What to do with meter? The question for poets is simple: employ it, reinvent it, or leave it alone. For critics, the question is answered with greater difficulty, though critics might be said to fall into three corresponding camps: employing it (by relating it to the poem’s subject matter, or investing it with political and cultural significance), reinvent it (devising new schemes and notations for describing and measuring its variations), or leave it alone, recognizing that it is essential to poetry but fundamentally resistant to critical analysis.
I tend to fall into the third category, finding that though the relation of rhythm and meter to subject matter might be valuable (the abruptly shifting time-signatures in Wordsworth’s “Ode” are an especially compelling example), it does not require the full resources of scansion to achieve insights; and, more aggressively, finding that new schemes for describing meter to accommodate the varieties of stresses and half-stresses are not only of limited critical use, but are detrimental to the sense of what meter is.

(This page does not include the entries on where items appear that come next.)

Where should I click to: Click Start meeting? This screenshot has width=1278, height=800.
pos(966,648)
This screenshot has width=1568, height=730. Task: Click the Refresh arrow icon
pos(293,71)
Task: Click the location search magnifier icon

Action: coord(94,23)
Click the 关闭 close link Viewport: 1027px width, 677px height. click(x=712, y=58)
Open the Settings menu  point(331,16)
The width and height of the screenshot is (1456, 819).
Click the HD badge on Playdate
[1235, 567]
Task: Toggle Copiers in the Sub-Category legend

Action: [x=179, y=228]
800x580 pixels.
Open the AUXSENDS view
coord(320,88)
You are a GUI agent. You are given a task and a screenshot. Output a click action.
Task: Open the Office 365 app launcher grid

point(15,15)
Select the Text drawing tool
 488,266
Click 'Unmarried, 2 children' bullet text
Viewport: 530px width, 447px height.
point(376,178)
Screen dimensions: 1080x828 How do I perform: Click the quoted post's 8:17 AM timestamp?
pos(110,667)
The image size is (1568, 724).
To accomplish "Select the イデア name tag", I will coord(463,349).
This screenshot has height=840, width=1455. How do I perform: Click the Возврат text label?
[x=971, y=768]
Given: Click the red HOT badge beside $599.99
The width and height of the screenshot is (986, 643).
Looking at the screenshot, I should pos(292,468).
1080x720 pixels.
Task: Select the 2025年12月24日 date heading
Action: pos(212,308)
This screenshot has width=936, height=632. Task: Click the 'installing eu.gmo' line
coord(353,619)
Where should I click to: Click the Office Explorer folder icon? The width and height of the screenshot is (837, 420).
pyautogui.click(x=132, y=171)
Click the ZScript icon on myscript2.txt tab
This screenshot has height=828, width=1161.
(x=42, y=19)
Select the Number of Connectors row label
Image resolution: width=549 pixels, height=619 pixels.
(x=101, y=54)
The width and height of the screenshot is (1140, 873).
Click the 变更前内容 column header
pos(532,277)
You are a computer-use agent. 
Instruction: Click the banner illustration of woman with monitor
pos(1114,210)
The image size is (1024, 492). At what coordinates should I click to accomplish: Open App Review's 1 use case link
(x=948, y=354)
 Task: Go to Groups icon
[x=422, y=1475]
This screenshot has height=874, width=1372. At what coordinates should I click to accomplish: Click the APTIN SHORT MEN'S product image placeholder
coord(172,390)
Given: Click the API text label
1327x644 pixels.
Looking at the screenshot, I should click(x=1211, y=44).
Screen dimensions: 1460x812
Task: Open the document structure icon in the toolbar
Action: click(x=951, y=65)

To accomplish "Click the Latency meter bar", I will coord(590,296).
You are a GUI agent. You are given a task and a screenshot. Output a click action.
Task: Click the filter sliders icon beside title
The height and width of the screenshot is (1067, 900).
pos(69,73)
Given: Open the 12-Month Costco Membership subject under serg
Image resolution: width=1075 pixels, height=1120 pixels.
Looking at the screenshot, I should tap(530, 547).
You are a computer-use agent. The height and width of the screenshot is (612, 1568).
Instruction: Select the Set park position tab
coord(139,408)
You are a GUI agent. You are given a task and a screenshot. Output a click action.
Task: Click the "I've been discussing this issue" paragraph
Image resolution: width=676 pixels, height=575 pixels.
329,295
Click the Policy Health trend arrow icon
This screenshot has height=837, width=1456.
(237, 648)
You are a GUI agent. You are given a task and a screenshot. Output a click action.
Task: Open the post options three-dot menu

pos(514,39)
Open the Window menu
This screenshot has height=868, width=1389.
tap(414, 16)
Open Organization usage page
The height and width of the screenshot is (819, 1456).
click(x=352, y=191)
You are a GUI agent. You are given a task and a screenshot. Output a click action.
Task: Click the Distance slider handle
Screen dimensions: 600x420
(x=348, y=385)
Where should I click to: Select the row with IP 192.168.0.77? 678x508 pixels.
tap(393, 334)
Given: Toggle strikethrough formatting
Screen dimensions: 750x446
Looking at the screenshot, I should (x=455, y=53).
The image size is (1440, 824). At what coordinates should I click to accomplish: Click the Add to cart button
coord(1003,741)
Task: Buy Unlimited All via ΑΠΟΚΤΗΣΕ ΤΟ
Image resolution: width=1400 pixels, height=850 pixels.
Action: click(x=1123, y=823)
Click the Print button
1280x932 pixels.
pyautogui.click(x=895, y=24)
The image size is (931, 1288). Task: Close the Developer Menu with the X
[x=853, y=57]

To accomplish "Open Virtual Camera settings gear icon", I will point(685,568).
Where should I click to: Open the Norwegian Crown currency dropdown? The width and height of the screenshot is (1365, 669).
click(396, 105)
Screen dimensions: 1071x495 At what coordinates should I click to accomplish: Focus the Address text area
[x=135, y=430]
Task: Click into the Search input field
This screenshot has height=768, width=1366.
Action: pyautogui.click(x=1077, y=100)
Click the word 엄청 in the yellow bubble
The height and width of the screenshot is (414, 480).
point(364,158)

Though it’s not a full-formed thought, my sense is that a critical payoff of metrical analysis will come from a rich description of what meter is. The basic account is pretty clear: meter is the abstract and ideal pattern of stressed and unstressed syllables in a poem. But add to this: meter is an ideal pattern that can never be perfectly achieved owing to the natural variation of stress and rhythm in the language, and which therefore is an attempt at selecting, isolating, and elevating one pattern of stresses and rhythms from all of the variations that exist in a given phrase or unit of language. “This syllable could be heard as stressed or unstressed; for the sake of the meter, please hear it as stressed”–often that is a choice, an indeterminacy, that meter asks us to resolve. Poetry is what happens when the variations of the voice aspire to the ideal of meter–or what happens when the ideal of meter works on the variations of the voice. Poets who are masters of meter know what can and what cannot be asked of the voice; but they also know when, in a given poem, the demands should be strongest and when they should be weakest.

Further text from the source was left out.